Meet Raffaella Di Gaetano, friend and mentor to Gift, as she discovers the first traces of malcontent and conspiracy theories.

PROLOGUE
RAFFAELLA DI GAETANO

Insignificant to anyone not knowing to look for it, the data stream was more noisy than usual. Raffaella extended two fingers of her left hand and brushed a long loose curl of ashy blond hair behind her ear. A motion so monotonous, so reflexive that it barely registered in her frontal lobe. That was not in this moment. Her data consumed her focus, her work became more interesting, she may even say it was exciting.

Staring at data streams eight hours a day would not rate as fun by anyone’s stretched imagination. To the keen eye of a master data operator, what Raff was observing now was special. She did not yet know why.

The morning’s chitchat shifted to their most frequent topics of food and wine or debates about music. The naïve observer could mistake their amiable conversation for a heated argument, arms flailing as they do. Raff enjoyed the Italian classics, from Pooh to Pavarotti. Ad nauseam, she’d explain the superiority of her music’s lyrics, composition, and style, going on for hours about why her favorite tenor’s voice was acoustic perfection. Raff’s jaw dropped when her bench-mate Claudia said she preferred Bocelli.

Perhaps it was something else that caused Raffaella to restrain herself from getting close, rarely seeing Claudia off their workbench. Still, she was decent company for eight hours a day.

Raff glanced above her console’s display and sent a smile across the open workspace to Gift. Warm illumination of the young woman’s work lamp glistened over her skin.
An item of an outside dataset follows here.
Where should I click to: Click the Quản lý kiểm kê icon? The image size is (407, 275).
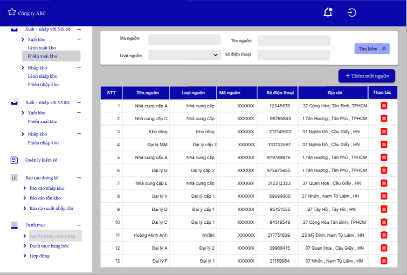point(14,160)
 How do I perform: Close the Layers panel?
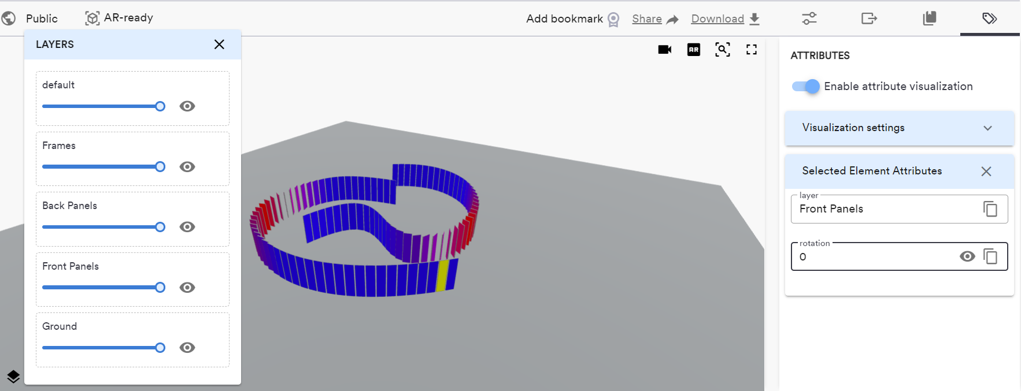click(219, 44)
The subtle tone of her pigmentation reminds Raff of the cream atop a perfectly pulled shot of espresso and she finds it stunning. The elder Raff enjoys the matriarchal posture she assumes in their social circles. Gift fosters the idea, often seeking the sage advice of her older, more experienced friend. Gift’s bench-mate Mike caught Raff’s gaze and offered a nod that was barely a chin raise. To Raff, Mike is okay. His personality did nothing to help endear him to her. That Gift liked him and that he is kind, did.
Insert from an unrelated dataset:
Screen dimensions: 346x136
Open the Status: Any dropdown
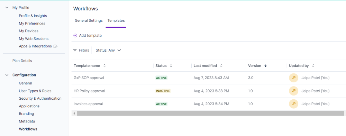click(108, 50)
On Friday evening she’ll join as they go for Tacos, a group favorite if not Raff’s. She enjoys the Asian noodles from that stand in Citadome Two, the group’s second favorite after tacos and this evening’s choice for dinner. Raff, however, had other plans. She told Gift it was to be dinner with her parents. That was a lie. She didn’t love that she said it, but this meeting was not to be divulged, not yet.

Dressing for the meeting without knowing the persons or purpose, she wondered into her reflection, How did it come to this? Her mind searched for answers in memories of the last few weeks.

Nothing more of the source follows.